Ritual practiced in Bulgaria

Dog spinning (тричане на куче(та), trichane na kuche(ta)) is a ritual that was traditionally practiced on the first day of Lent in the village of Brodilovo in southeastern Bulgaria. The ritual is thought to have pagan origins
and was performed in order to prevent rabies.

In dog spinning, a dog is suspended above water on a rope. The dog is turned repeatedly in a given direction to wind the rope, or is inserted into a loop of rope that has been twisted already. The dog is then released so that it spins rapidly in the opposite direction as the rope unwinds, and falls into the water once the rope has run out.

== History ==
Historically the ritual was performed in many other parts of Bulgaria as well and although the exact practice varied regionally, e.g. whipping or beating the dogs instead of spinning them, it was performed on the same date and with the same goal. Reports of this type of ritual can be found as early as 1869.

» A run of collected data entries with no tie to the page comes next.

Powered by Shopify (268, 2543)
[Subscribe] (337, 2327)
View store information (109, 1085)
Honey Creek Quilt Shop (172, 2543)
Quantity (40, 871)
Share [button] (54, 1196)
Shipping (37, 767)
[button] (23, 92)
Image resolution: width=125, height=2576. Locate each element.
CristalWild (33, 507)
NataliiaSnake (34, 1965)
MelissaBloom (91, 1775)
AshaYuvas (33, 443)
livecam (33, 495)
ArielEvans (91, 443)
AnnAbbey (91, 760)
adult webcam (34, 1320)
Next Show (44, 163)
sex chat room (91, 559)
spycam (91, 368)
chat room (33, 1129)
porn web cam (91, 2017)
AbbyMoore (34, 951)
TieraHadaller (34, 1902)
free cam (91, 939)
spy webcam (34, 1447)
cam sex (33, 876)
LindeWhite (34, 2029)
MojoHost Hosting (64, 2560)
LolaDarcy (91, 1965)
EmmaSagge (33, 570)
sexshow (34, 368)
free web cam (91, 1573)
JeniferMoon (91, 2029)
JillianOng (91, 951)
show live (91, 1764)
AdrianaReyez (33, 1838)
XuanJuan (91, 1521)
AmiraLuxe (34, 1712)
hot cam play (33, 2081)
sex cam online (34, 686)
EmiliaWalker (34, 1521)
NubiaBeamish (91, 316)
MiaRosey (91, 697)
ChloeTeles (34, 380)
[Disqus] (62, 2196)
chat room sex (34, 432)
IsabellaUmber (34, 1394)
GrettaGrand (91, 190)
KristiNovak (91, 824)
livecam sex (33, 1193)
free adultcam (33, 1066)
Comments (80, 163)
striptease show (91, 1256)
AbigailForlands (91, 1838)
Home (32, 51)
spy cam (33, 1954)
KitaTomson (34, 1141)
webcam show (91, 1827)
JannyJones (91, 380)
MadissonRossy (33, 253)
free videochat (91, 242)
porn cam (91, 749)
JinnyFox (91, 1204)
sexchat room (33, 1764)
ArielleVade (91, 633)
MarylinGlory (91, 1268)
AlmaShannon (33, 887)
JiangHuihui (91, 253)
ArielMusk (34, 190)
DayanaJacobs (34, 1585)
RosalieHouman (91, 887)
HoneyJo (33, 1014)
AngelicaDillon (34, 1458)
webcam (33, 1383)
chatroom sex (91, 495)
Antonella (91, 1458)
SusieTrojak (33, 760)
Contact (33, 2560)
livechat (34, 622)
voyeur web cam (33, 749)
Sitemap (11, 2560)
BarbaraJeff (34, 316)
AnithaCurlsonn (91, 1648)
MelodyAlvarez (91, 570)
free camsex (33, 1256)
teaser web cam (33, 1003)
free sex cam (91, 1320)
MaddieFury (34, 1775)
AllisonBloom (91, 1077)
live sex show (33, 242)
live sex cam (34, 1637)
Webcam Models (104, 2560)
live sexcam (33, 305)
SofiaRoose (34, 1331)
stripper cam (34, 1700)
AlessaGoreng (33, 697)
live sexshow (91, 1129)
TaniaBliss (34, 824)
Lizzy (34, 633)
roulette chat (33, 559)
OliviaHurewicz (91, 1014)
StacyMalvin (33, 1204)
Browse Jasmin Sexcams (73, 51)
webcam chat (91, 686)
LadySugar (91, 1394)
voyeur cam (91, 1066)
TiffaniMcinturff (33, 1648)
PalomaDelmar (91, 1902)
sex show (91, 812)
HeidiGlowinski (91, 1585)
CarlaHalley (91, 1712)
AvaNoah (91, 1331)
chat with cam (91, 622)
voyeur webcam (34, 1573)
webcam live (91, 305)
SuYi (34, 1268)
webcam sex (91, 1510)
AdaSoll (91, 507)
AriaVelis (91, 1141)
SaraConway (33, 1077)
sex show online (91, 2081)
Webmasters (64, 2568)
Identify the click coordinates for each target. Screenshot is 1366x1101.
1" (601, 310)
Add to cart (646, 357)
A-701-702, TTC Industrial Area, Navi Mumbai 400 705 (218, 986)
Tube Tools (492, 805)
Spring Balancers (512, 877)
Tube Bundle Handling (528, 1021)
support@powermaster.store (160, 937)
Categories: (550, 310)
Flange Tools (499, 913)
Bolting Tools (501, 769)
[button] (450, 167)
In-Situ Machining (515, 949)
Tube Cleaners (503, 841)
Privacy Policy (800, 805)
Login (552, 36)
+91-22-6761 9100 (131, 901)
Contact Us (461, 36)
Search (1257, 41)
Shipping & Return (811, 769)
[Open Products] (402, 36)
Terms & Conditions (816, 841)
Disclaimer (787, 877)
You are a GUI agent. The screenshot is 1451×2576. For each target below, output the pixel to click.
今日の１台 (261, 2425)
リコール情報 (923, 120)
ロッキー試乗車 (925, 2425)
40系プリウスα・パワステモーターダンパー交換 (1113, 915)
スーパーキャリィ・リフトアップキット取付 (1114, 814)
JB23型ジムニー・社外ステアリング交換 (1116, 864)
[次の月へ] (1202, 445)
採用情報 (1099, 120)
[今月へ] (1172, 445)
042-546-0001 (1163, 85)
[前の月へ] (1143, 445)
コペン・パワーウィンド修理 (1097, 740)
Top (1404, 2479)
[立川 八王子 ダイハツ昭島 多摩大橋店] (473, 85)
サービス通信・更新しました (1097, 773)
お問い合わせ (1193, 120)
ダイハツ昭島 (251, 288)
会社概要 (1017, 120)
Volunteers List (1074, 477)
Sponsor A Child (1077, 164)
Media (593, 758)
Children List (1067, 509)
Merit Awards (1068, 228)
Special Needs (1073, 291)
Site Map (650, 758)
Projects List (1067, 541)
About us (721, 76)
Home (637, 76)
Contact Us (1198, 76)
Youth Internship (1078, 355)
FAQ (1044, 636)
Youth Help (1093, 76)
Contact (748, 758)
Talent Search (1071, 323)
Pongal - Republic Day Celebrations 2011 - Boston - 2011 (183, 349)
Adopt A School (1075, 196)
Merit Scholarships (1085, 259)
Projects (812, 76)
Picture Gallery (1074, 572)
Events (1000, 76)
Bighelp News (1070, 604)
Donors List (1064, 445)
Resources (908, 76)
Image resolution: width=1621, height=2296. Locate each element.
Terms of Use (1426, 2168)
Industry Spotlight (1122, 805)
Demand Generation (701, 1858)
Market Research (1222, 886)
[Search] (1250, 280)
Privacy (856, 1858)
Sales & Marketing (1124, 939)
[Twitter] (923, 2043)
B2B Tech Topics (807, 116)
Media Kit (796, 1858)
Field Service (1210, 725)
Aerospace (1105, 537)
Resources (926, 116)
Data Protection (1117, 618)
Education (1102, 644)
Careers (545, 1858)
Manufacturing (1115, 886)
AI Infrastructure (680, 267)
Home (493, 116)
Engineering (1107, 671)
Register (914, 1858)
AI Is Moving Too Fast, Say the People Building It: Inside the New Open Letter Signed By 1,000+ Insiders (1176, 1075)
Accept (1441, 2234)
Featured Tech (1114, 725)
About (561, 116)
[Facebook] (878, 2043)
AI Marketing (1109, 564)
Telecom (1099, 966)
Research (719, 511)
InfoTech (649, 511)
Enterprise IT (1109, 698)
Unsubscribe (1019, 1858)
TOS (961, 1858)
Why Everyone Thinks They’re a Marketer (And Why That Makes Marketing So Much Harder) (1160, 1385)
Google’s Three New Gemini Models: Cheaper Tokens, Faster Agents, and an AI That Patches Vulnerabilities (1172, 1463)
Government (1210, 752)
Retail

== Animal welfare concerns ==
The Swedish newspaper Aftonbladet reported protests at the Bulgarian Embassy in Stockholm about the cruelty of this tradition. These occurred as Bulgaria prepared to join the European Union in 2005.

A reference in English is in a press release issued by the Green Party of England and Wales, issued on July 29, 2005. It includes a statement from Green Party MEP Caroline Lucas, vice-president of the RSPCA and the European Parliament's cross-party Animal Welfare Intergroup. Dr Lucas criticised it as being cruel to dogs, saying "Dog-spinning is a barbaric practice and must not be allowed to continue into the 21st century."

The Sofia Echo reported the practice in March 2011.

The practice of the ritual was banned by the mayor of Tsarevo in 2006 after complaints by Bulgarian animal welfare organizations. There have been reports of the practice continuing sporadically, and animal welfare organisations have tried to ensure this does not happen.